问题描述
我正在尝试使用 来加速我的代码线程池
.
I'm trying to speed up my code using ThreadPool
.
输入是一个字典,大约有 80000 个元素,每个元素是一个包含 25 个元素的列表.我必须通过处理和组合每个列表中的元素为字典中的每个元素生成一个输出列表.
The input is a dictionary with about 80000 elements each one of which is a list of 25 elements. I have to produce an output list for each element in the dictionary, by processing and combining the elements in each list.
所有列表都可以独立分析,所以这个设置应该很容易并行化.
All the lists can be analyzed independently, so this setting should be easily parallelizable.
这是我用于 pool.map
的基本设置:
Here's the basic setting I used for pool.map
:
from multiprocessing.dummy import Pool as ThreadPool
pool = ThreadPool(NUM_THREADS)
output = pool.map(thread_compute, iterable_list)
pool.close()
pool.join
方法 1(错误):将字典定义为全局并让每个线程获取字典的键作为输入.
Approach 1 (wrong): define the dictionary as global and have each thread get a key of the dictionary as input.

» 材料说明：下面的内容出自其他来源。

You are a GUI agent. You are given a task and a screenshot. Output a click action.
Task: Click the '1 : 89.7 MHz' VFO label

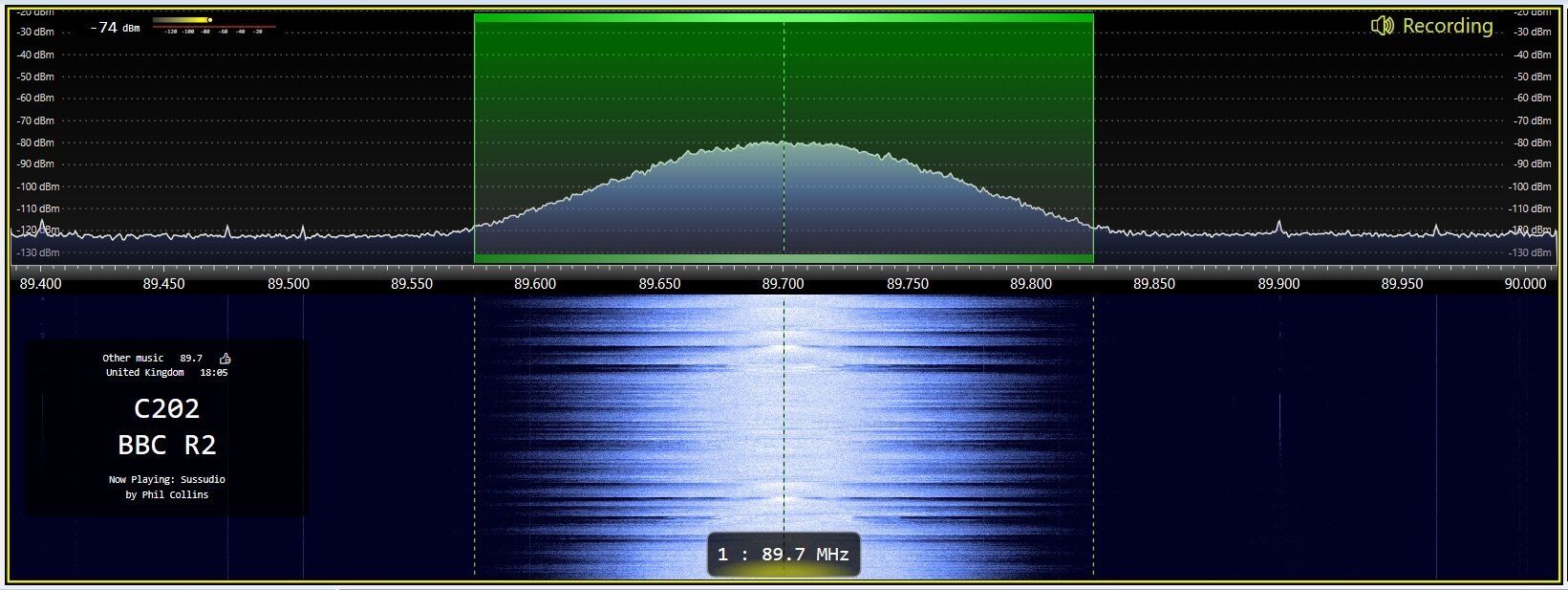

# in the main global input_dict iterable_list = input_dict.keys() # thread_compute function def thread_compute(key_i): list_to_combine = input_dict[key_i] # call a function processed_list = do_stuff_function(list_to_combine) return processed_list
方法 2(不起作用):我创建了一个列表,其中包含与
input_dict
相同的元素,其中每个条目是一个包含 25 个项目的列表.这个列表不是一个全局变量,每个线程都应该能够访问一个元素(一个 25 项的列表),而不会因为GIL
而产生任何开销.Approach 2 (not working): I created a list containing the same elements as
input_dict
where each entry is a list of 25 items. This list is not a global variable and each thread should be able to access an element (a 25 item list) without any overhead due to theGIL
.
我很快意识到方法 1 将不起作用,因为全局变量
input_dict
,即使它从未被访问用于写操作(因此应该是线程安全的),但它受到GIL 的保护
(链接 1、link 2) - 尝试从单独的线程中安全访问 Python 对象时的全局强制锁定.I soon realized approach 1 will not work because of the global variable
input_dict
, even though it's never accessed for write operations (and so should be thread safe), is protected by theGIL
(link 1, link 2) - a globally enforced lock when trying to safely access Python objects from within seperate threads.# in the main items = list(input_dict.items()) iterable_list = [items[i][1] for i in range(len(items))] # making sure the content is correct assert(len(iterable_list) == len(input_dict)) for i in xrange(len(input_dict.keys())): assert(iterable_list[i] == input_dict[input_dict.keys()[i]]) # thread_compute function def thread_compute(list_of_25_i): # call a function processed_list = do_stuff_function(list_of_25_i) return processed_list
以下是 1、2、4 和 16 个线程的执行时间:
Here are the execution times for 1, 2, 4 and 16 threads:
1: Done, (t=36.6810s). 2: Done, (t=46.5550s). 4: Done, (t=48.2722s). 16: Done, (t=48.9660s).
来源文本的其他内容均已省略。